Dr Jess Fanzo had a paper in the works on the topic when he asked a few days ago “How would you measure agricultural production?” But his pleas for measuring nutrition per hectare, rather than just calories or yield, certainly gets a boost from the article, and in Science, no less.
Here is what Prof. Ruth DeFries of Columbia University, who is the lead author, and others1 think:
We propose a metric of “nutritional yield,” the number of adults who would be able to obtain 100% of their recommended DRI [daily dietary reference intake] of different nutrients for 1 year from a food item produced annually on one hectare.
Why? Because…
…nutritional needs for a wide range of essential nutrients in the human diet have generally not been included in considerations of sustainable intensification. Access to food with high nutritional quality is a primary concern, particularly for 2 to 3 billion people who are undernourished, overweight, or obese or deficient in micronutrients.
They even provide a worked example, highlighting the fact that many neglected staples are more nutrient-dense than boring old rice, wheat and maize.
In 2013, for example, on average one hectare of rice produced 4.5 metric tons/year, which is the equivalent of providing the annual energy requirement for 19.9 adults. Millet produced only 0.9 metric tons/ha per year, the annual energy requirement for 4.0 adults. However, a hectare of rice fulfills the annual iron requirement for only 7.6 adults, compared with 15.3 for millet.

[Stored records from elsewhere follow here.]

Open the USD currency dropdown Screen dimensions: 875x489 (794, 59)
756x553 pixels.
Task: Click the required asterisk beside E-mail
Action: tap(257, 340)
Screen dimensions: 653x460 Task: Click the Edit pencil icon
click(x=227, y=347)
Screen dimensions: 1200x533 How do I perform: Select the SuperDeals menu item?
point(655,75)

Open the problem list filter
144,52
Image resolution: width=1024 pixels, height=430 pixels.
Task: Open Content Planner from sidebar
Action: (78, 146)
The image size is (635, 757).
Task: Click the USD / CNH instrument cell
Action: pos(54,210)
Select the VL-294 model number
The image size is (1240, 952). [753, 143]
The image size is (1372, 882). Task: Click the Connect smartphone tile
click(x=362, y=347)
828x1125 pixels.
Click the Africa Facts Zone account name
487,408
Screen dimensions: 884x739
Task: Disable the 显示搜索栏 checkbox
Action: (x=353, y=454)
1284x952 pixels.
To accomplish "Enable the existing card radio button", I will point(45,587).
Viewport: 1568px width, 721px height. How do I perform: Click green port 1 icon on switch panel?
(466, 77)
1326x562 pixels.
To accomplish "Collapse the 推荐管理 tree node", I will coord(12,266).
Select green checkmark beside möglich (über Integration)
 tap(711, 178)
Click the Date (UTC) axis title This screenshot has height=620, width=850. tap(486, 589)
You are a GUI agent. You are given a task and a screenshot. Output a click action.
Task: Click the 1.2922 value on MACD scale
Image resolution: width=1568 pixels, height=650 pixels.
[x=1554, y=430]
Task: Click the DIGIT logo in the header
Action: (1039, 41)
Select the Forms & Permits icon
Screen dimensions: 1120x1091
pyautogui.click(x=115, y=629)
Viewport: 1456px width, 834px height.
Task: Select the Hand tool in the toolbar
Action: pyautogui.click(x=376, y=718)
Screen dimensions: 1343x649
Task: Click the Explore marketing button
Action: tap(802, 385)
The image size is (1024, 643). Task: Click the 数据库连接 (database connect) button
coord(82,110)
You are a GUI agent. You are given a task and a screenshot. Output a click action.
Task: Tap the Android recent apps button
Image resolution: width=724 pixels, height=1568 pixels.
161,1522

Leave aside for a minute that, depending on what particular millet is meant, rice vs millet is an unusual comparison to be making. This does sound like a promising idea; but here’s the problem I see. You have to do the calculation for each damn nutritional factor: protein, iron, zinc, whatever. How do you know which to pick for any given comparison you want to make? Is there no way to come up with a more synoptic nutritional yield score? One that takes into account multiple nutrients at once, rather than one at the time. How about this, for example:
the number of adults who would be able to obtain at least 50% of their recommended DRI of all of X nutrients for 1 year from a food item produced annually on one hectare
Where X is whatever nutritionists think is a sensible basket of nutrients. After all, people rarely need just iron.